» TASK INSTRUCTIONS: Below are records; extract exactly the lines from the one containing "This screenshot has height=475, width=975." through the last, both included, and keep the pictures out.

(Pixel coordinate grounding data)
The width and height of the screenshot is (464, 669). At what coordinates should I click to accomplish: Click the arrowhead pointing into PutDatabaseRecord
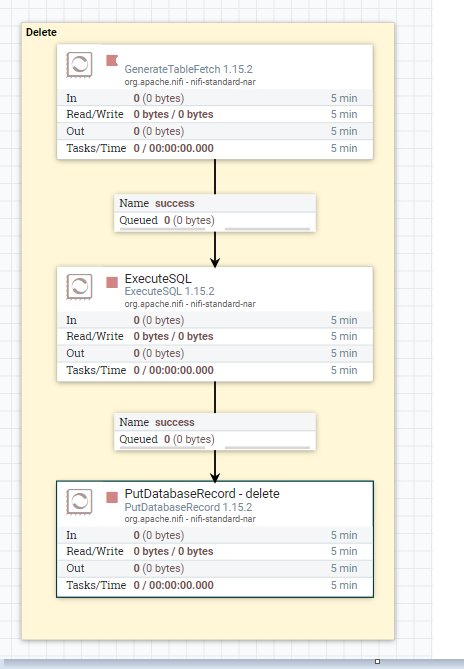coord(215,477)
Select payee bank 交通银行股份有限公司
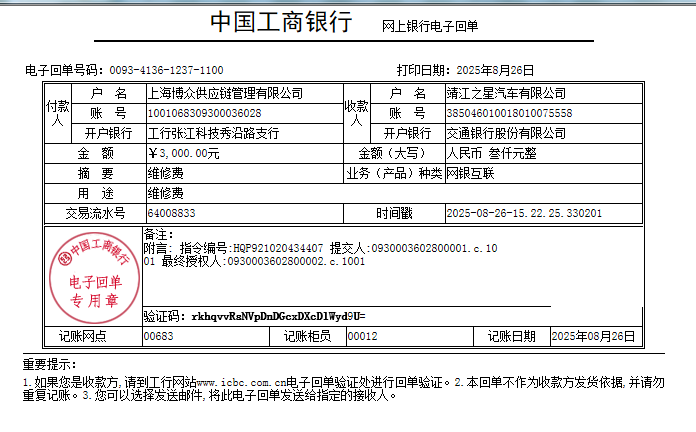 [x=506, y=133]
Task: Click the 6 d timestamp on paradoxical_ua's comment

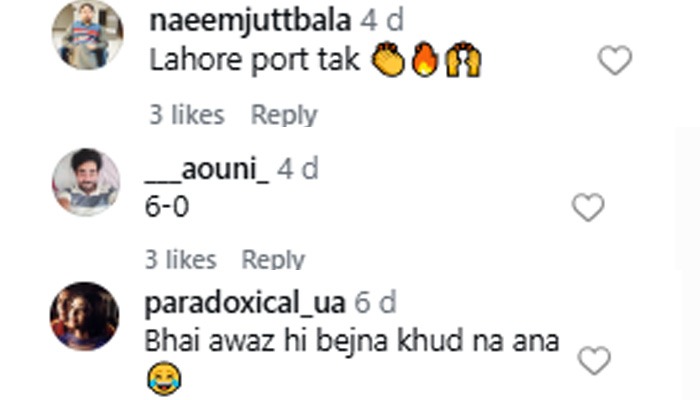Action: click(375, 303)
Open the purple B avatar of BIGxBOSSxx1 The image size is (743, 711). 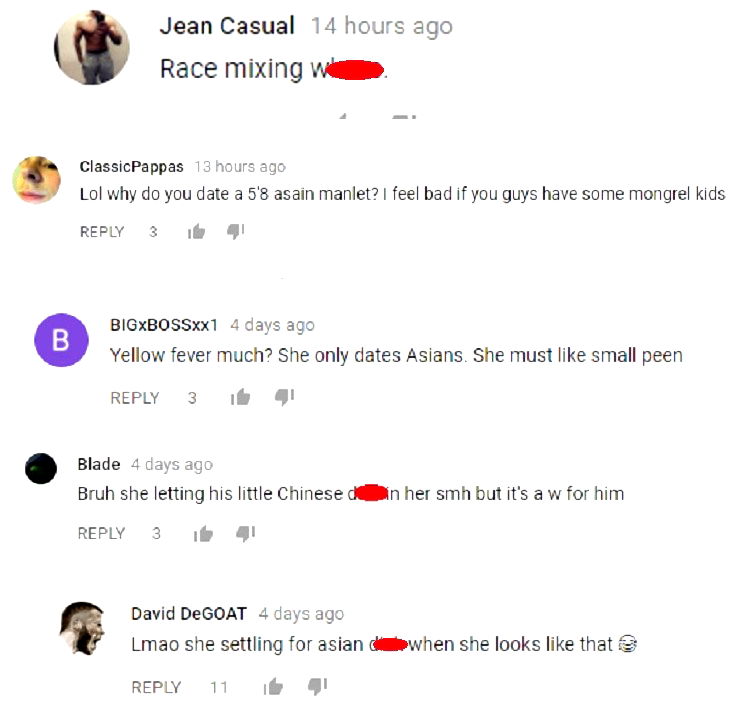61,340
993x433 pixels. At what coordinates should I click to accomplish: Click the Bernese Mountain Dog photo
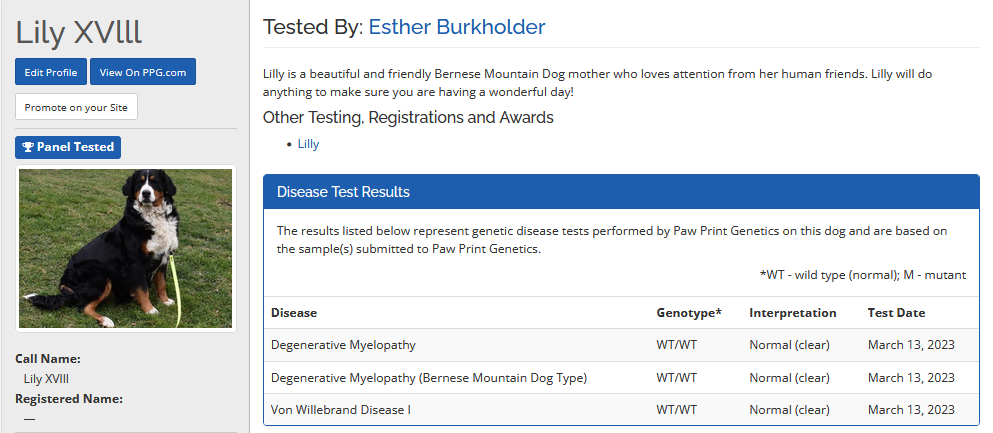tap(126, 247)
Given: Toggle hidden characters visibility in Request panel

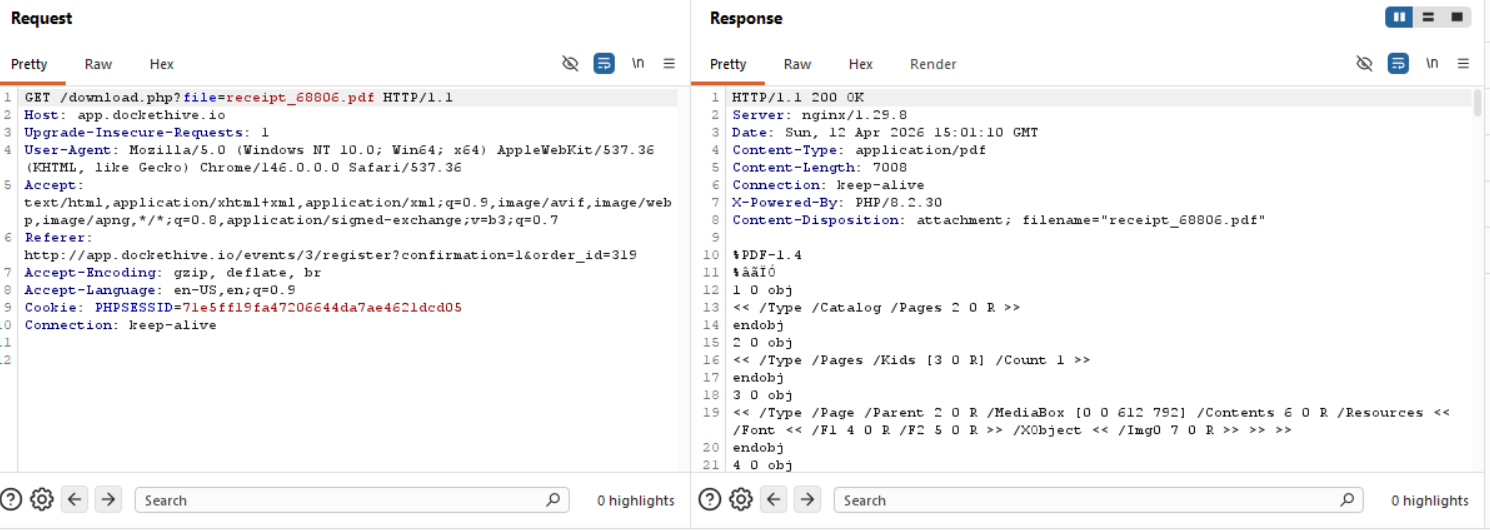Looking at the screenshot, I should pyautogui.click(x=570, y=64).
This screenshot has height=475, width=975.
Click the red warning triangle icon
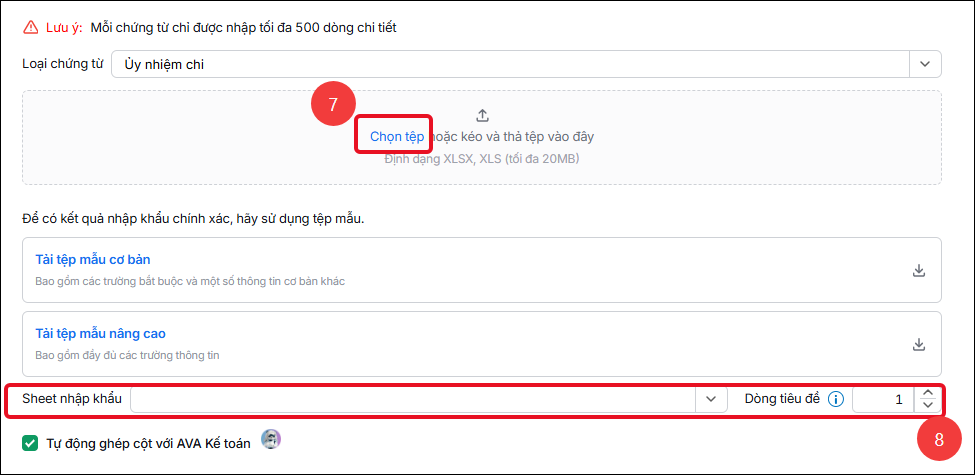coord(30,27)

» TASK SOLUTION:
This screenshot has height=475, width=975.
Click the red warning triangle icon
coord(30,27)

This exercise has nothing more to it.